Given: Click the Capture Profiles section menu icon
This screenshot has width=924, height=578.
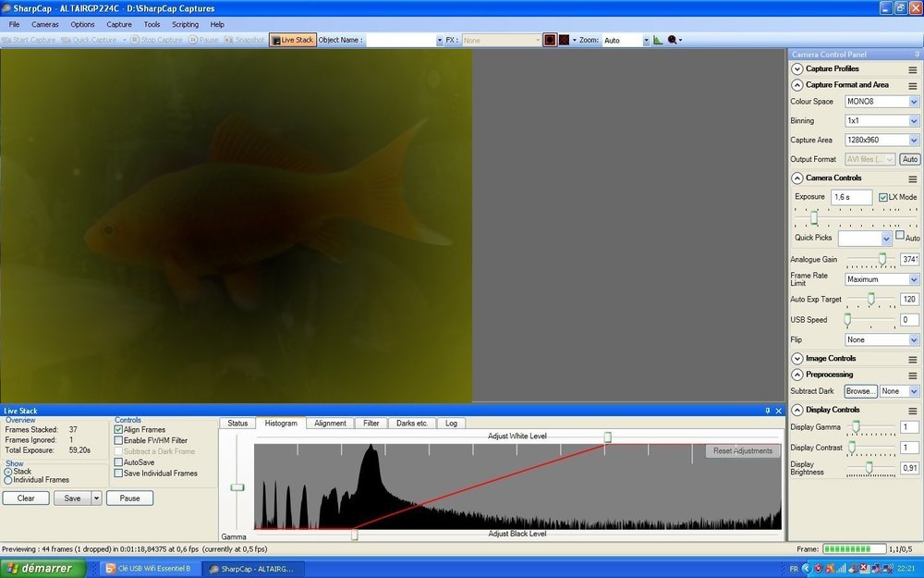Looking at the screenshot, I should pos(912,69).
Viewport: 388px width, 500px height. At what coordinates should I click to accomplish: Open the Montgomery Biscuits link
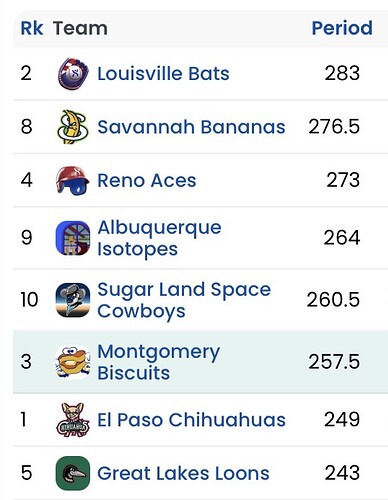point(159,362)
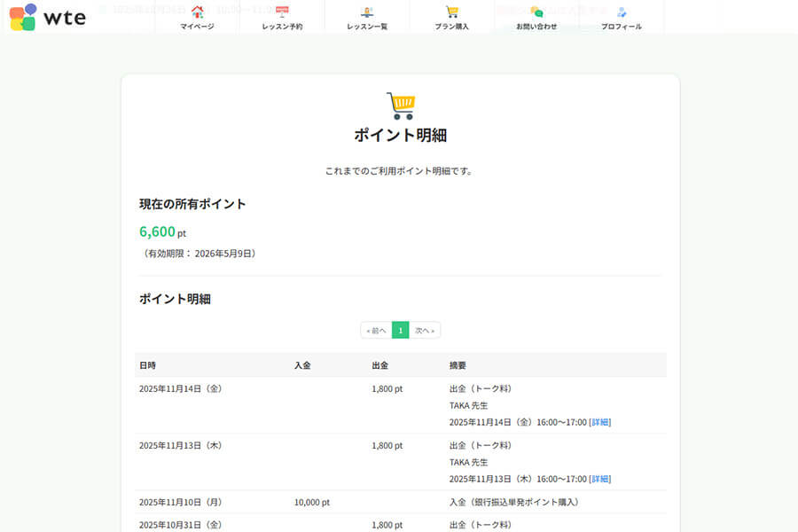Click the レッスン一覧 lesson list icon
This screenshot has height=532, width=798.
pos(367,11)
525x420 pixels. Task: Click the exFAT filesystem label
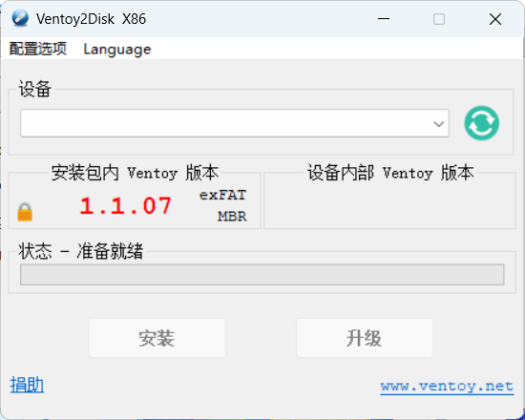click(222, 195)
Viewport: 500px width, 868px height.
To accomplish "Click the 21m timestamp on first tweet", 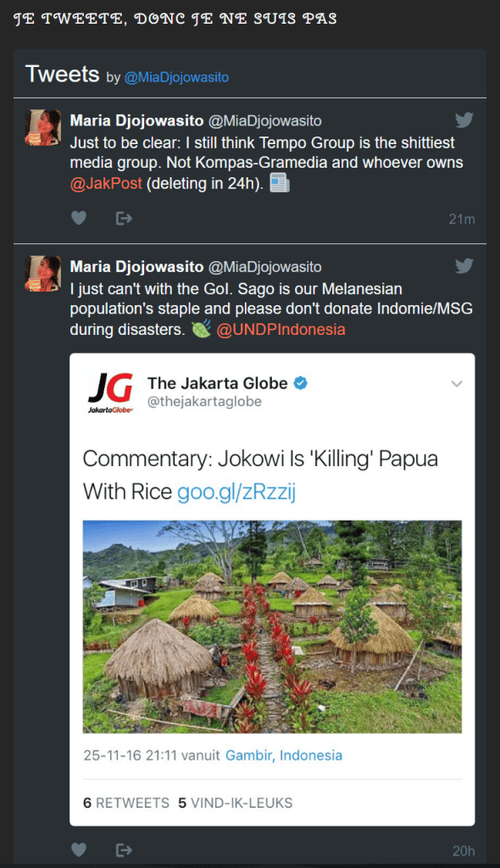I will 462,220.
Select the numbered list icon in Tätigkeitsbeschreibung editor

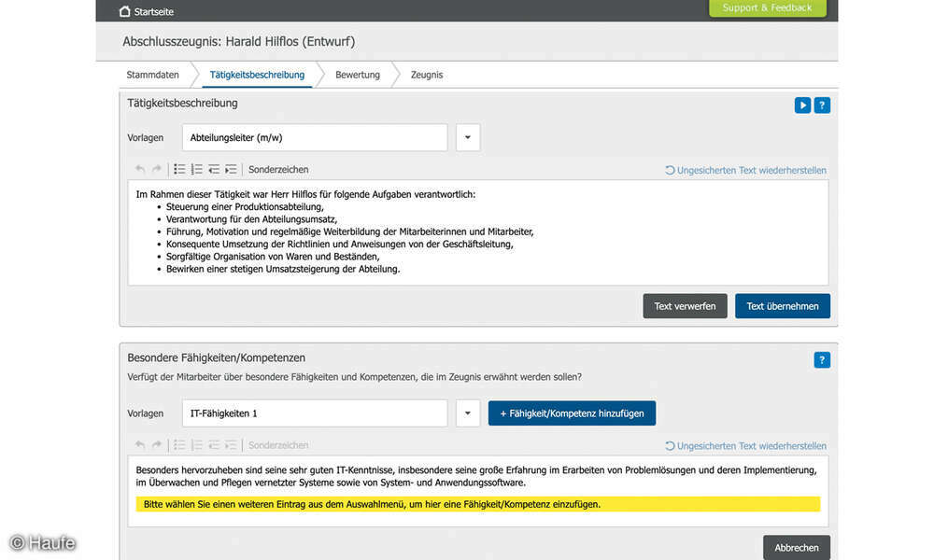pyautogui.click(x=196, y=169)
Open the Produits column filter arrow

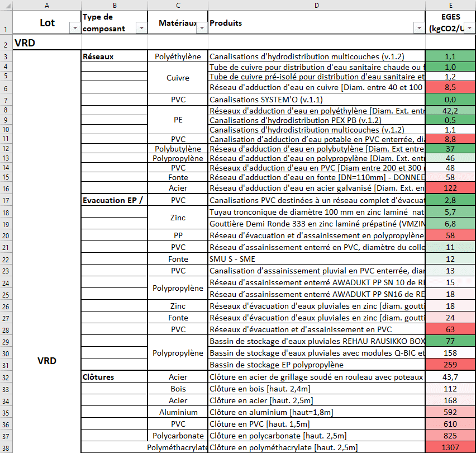[x=419, y=29]

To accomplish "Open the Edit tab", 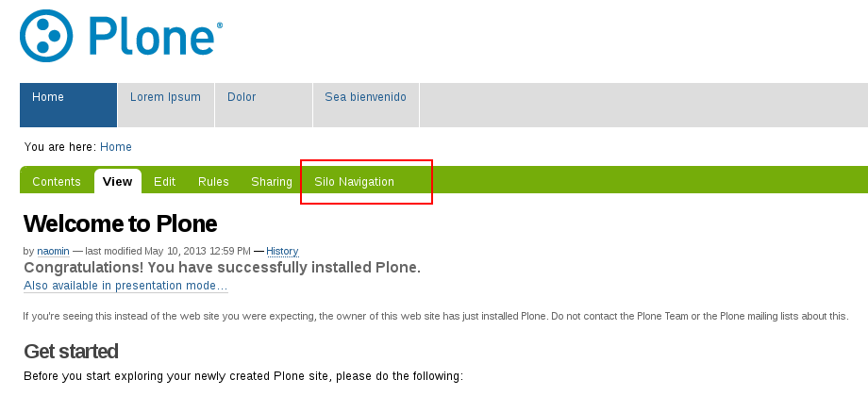I will tap(165, 182).
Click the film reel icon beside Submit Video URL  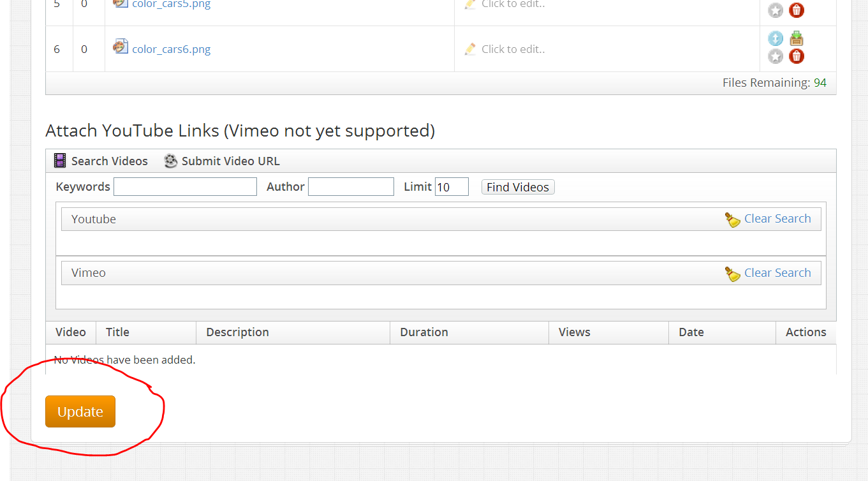170,161
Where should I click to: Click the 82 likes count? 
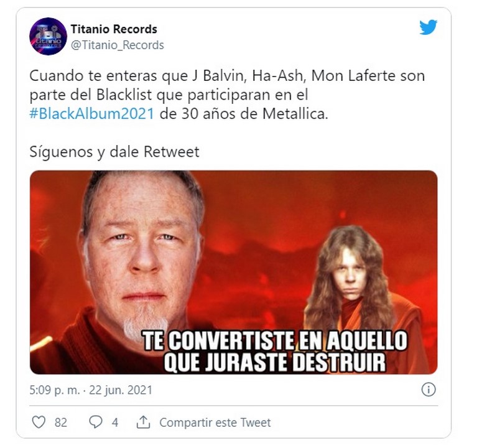pyautogui.click(x=61, y=422)
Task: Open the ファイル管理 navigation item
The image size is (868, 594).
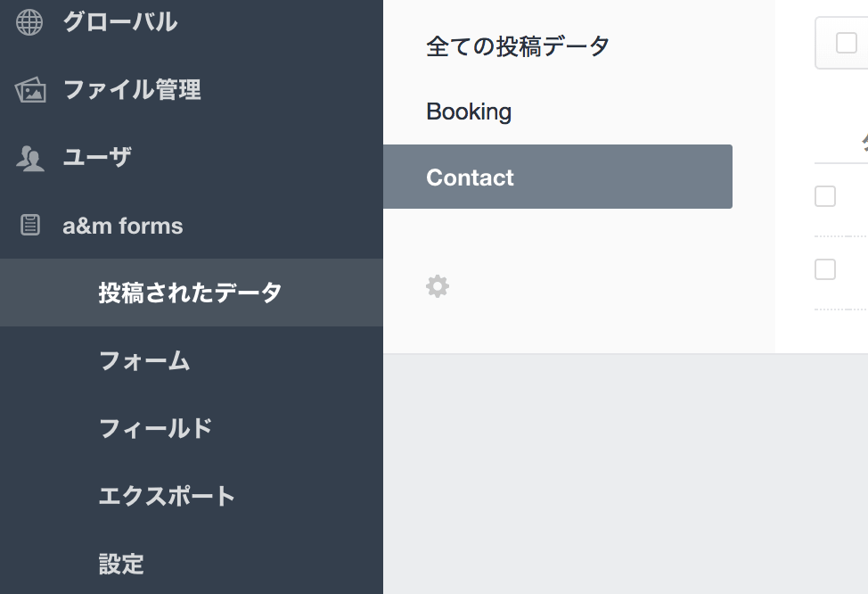Action: click(x=132, y=90)
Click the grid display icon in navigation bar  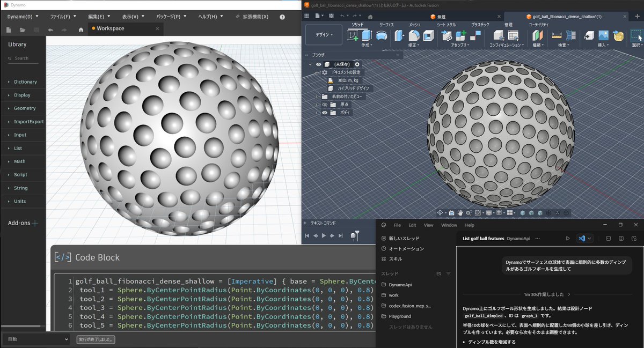(500, 212)
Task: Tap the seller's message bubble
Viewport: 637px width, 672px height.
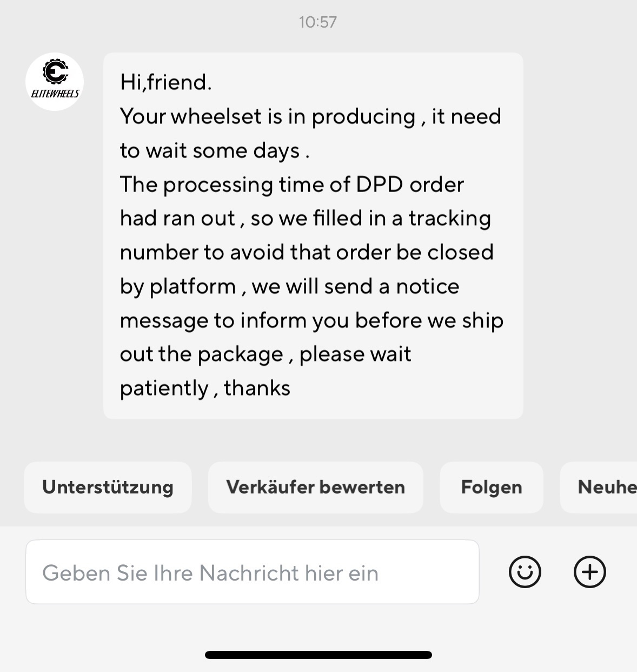Action: [x=313, y=236]
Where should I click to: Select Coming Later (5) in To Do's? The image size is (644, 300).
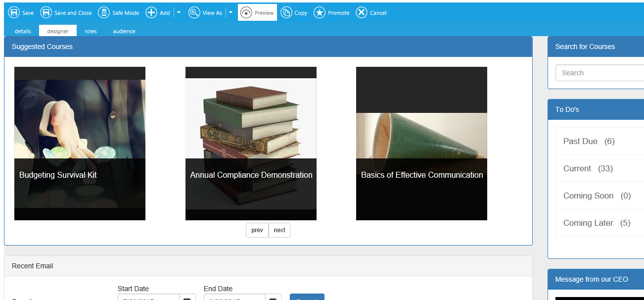coord(597,223)
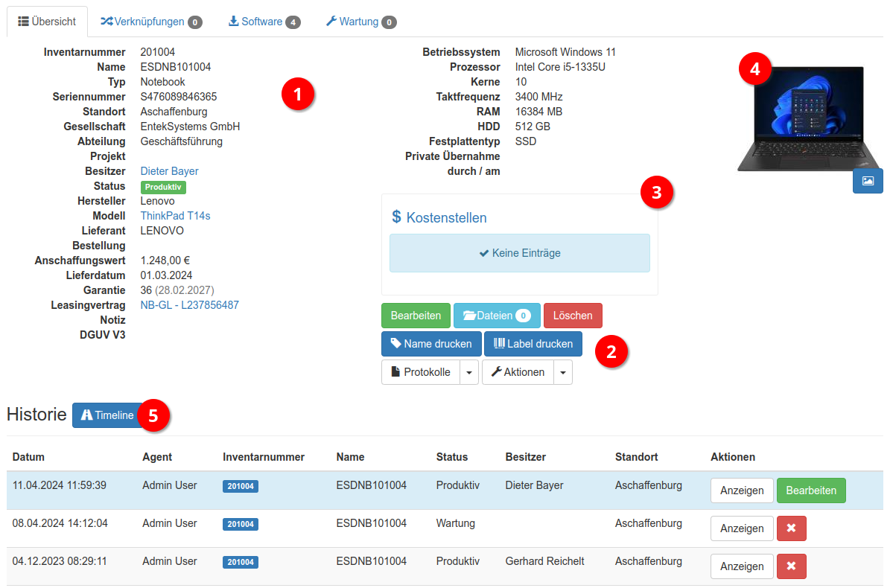Viewport: 893px width, 588px height.
Task: Delete the Wartung history entry via red X icon
Action: coord(791,528)
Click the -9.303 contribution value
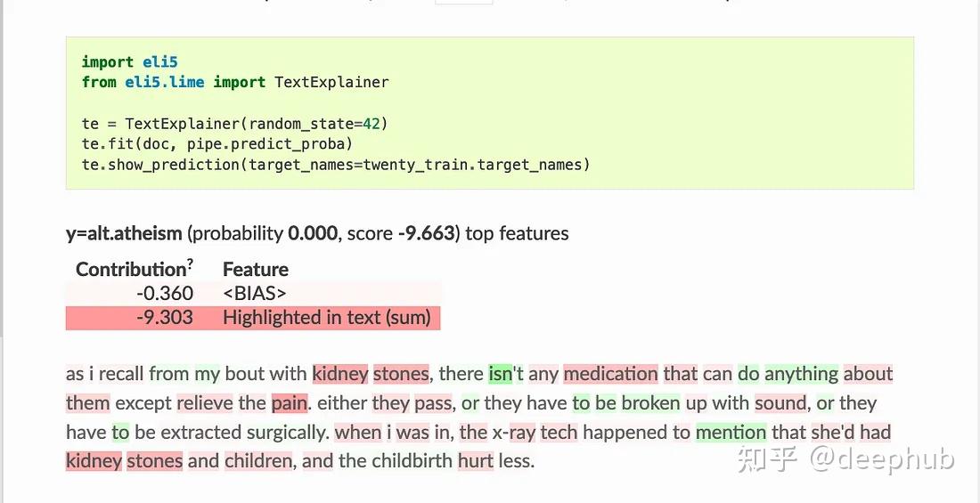 click(x=165, y=318)
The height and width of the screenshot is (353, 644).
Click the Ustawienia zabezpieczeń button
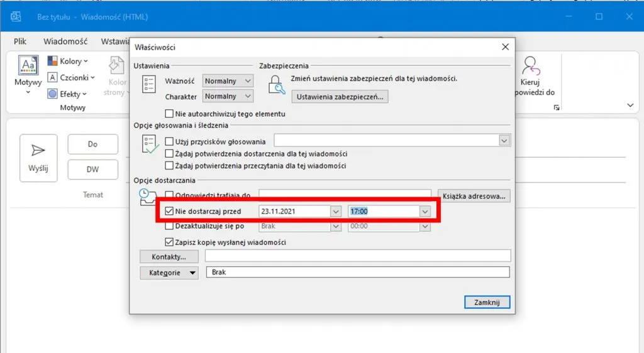point(340,97)
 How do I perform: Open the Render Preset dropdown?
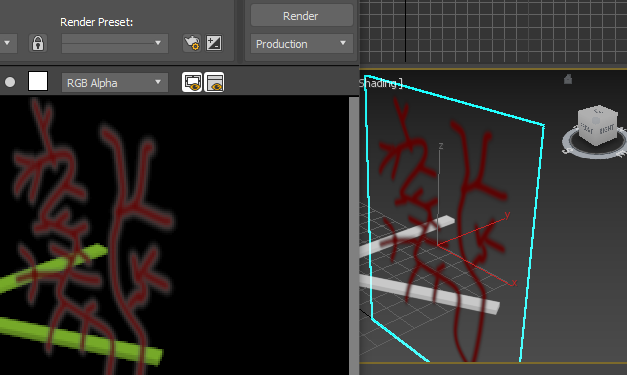pos(115,43)
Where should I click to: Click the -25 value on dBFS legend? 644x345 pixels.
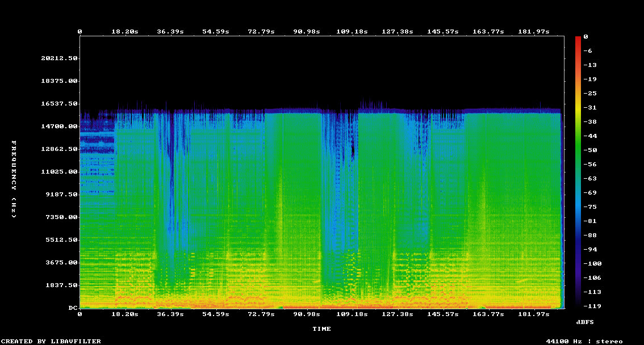coord(590,94)
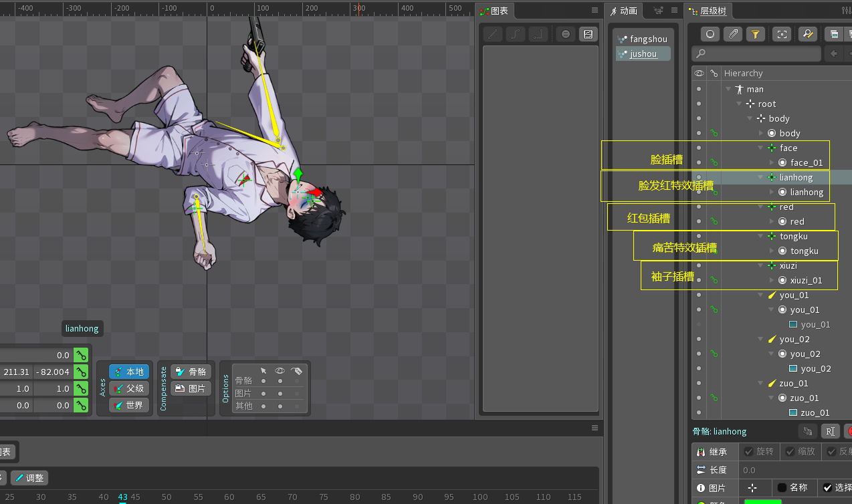Select the 世界 world axes button
The width and height of the screenshot is (852, 504).
pyautogui.click(x=129, y=405)
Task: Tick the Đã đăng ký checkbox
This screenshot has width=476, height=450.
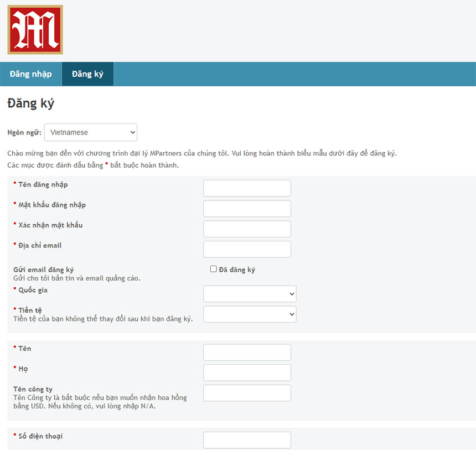Action: [x=214, y=269]
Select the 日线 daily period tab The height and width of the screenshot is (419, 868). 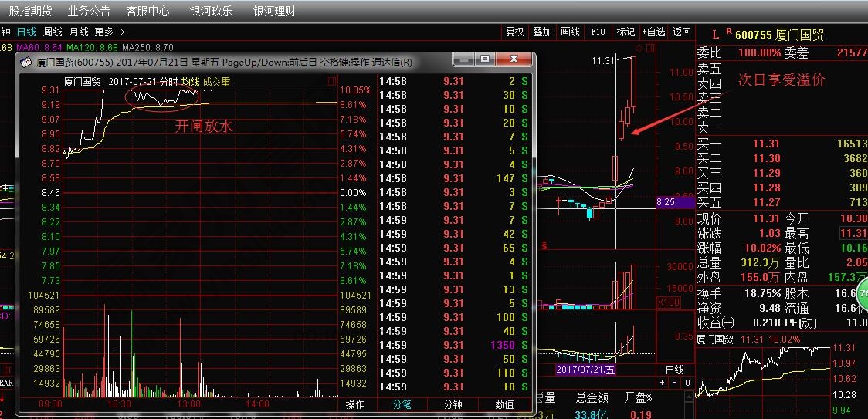tap(26, 32)
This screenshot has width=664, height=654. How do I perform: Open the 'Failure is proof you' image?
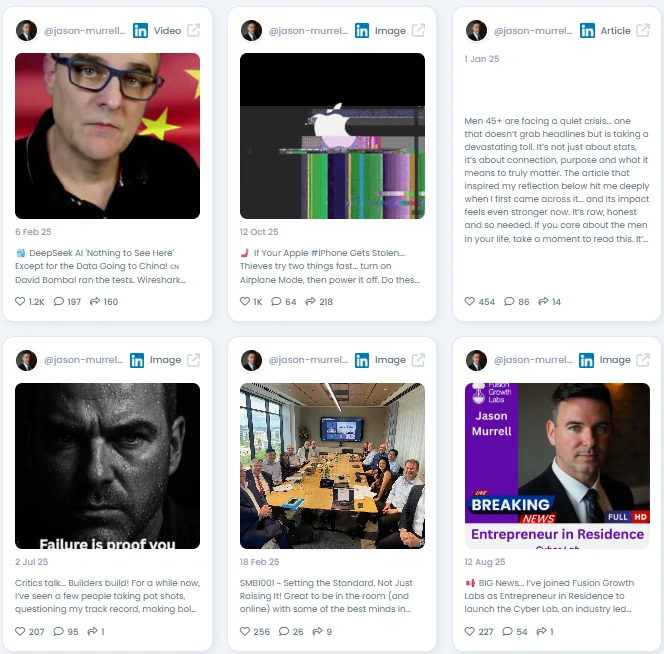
★ ★ ★
What you return should be only the exact lines from the top of the entries through the line with "Viewport: 500px width, 868px height.", minus the pictures.

SOLUTION FOR THIS EXERCISE
Given: Click the Capture Profiles section menu icon
This screenshot has width=924, height=578.
Looking at the screenshot, I should pos(912,69).
Viewport: 388px width, 500px height. At what coordinates should I click to accomplish: Open the Montgomery Biscuits link
point(159,362)
Click the レッスン一覧 lesson list icon
This screenshot has height=532, width=798.
pos(367,11)
525x420 pixels. Task: Click the exFAT filesystem label
click(222, 195)
Viewport: 500px width, 868px height.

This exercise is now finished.